Insurers are testing a concept called "medical home" that uses electronic records and coordinates care, and could transform the delivery of health care. Advocates say such medical homes could save consumers time and money and insurers back the idea. Meanwhile, skeptics say financial savings still need to be proven and incentives need to put into the system to encourage such care. CNN
reports on patient-centered medical homes: "The model is already being tested in 44 states -- with such big health insurers as UnitedHealthcare, Aetna and Medicaid taking part -- and utilizes key components of President Obama's reform effort. In medical homes, the family physician is like a personal health coach, responsible for managing all aspects of the patient's health care needs, explained Paul Keckley, executive director of Deloitte Center for Health Solutions, a unit of consulting firm Deloitte LLP."

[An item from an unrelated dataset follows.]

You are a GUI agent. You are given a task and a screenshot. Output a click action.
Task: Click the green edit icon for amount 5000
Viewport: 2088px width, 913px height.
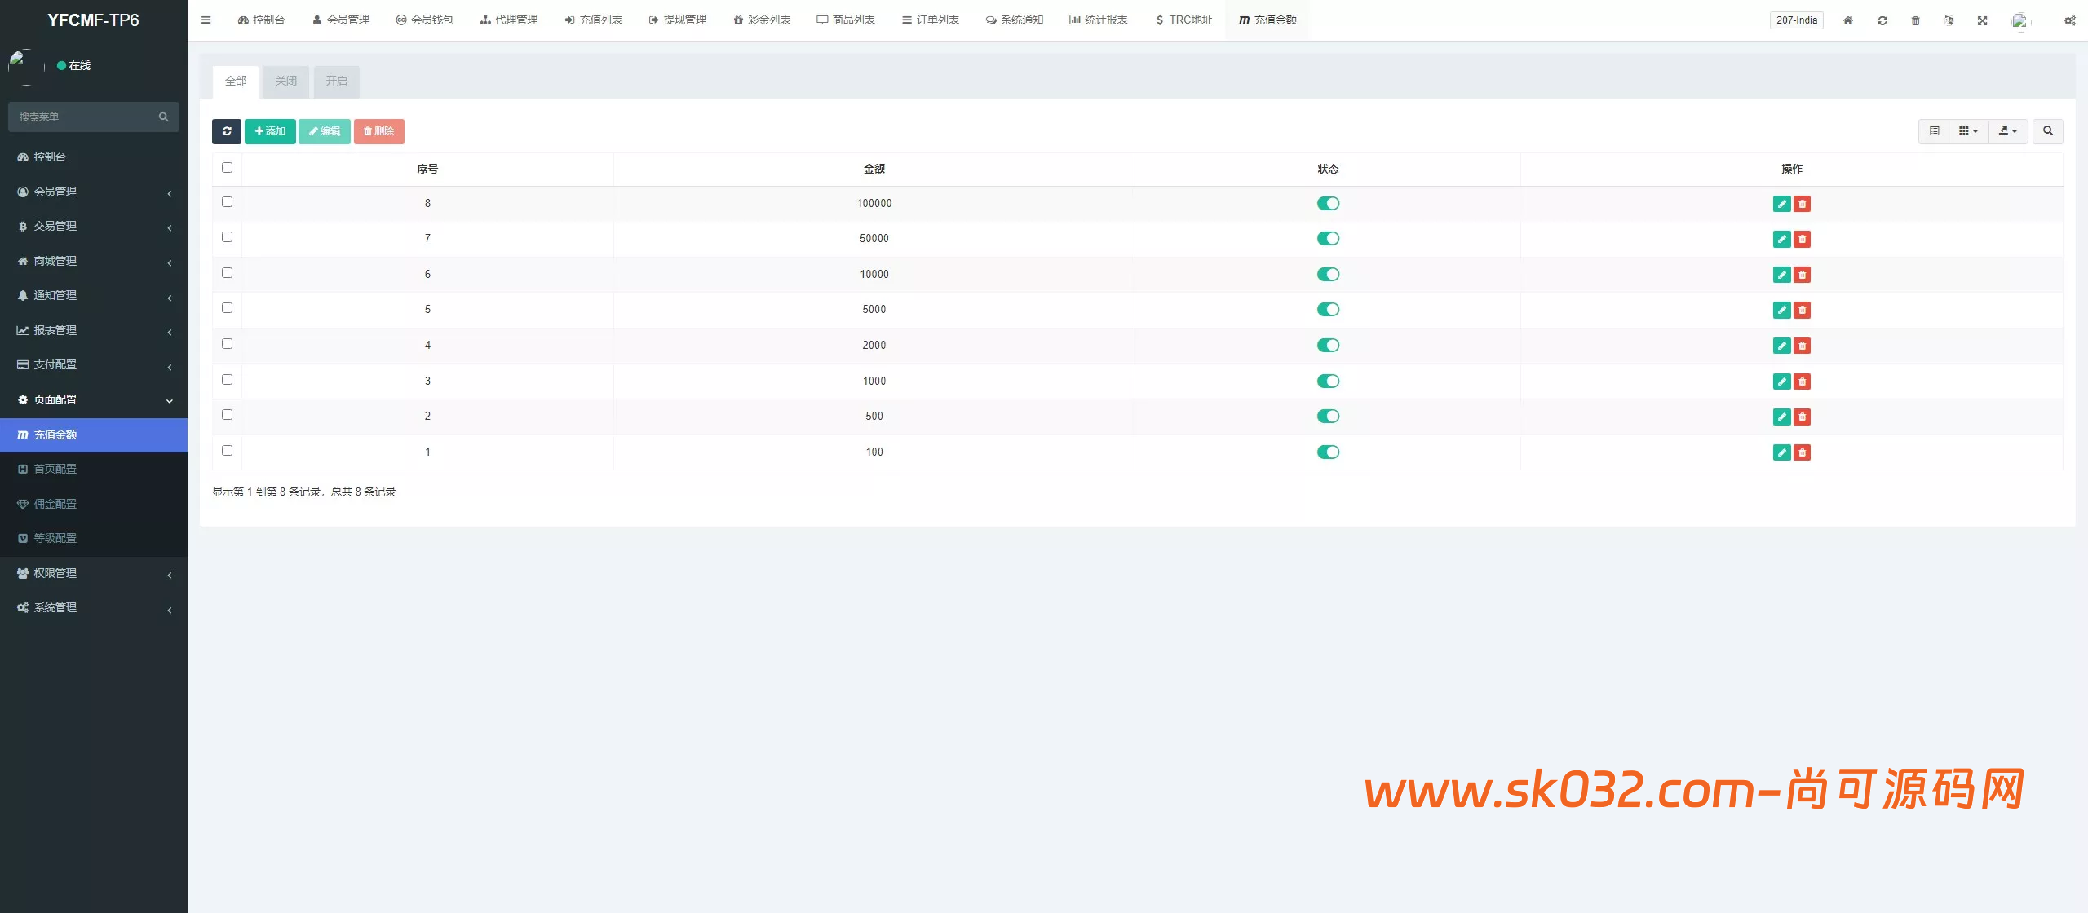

And enthusiasm for the concept is gradually picking up. "There are 27 medical home demonstration programs -- collaborations between purchasers, providers and payers -- underway around the country, according to the Patient Centered Primary Care Collaborative (PCPCC), a trade group that's spearheading the medical home movement. Medicaid has pilot programs in 31 states while Medicare is gearing up to launch eight demonstration programs, said Edwina Rogers, executive director of the PCPCC" (Kavilanz, 7/23).
Meanwhile, CBS 4 Denver
reports that Children's Hospital embraces electronic records that "allow everyone involved in a patient's care to have all the information at the same time." They also report: "For Children's Hospital electronic records are working so well they're planning to expand the system to other Colorado Hospitals" (7/23).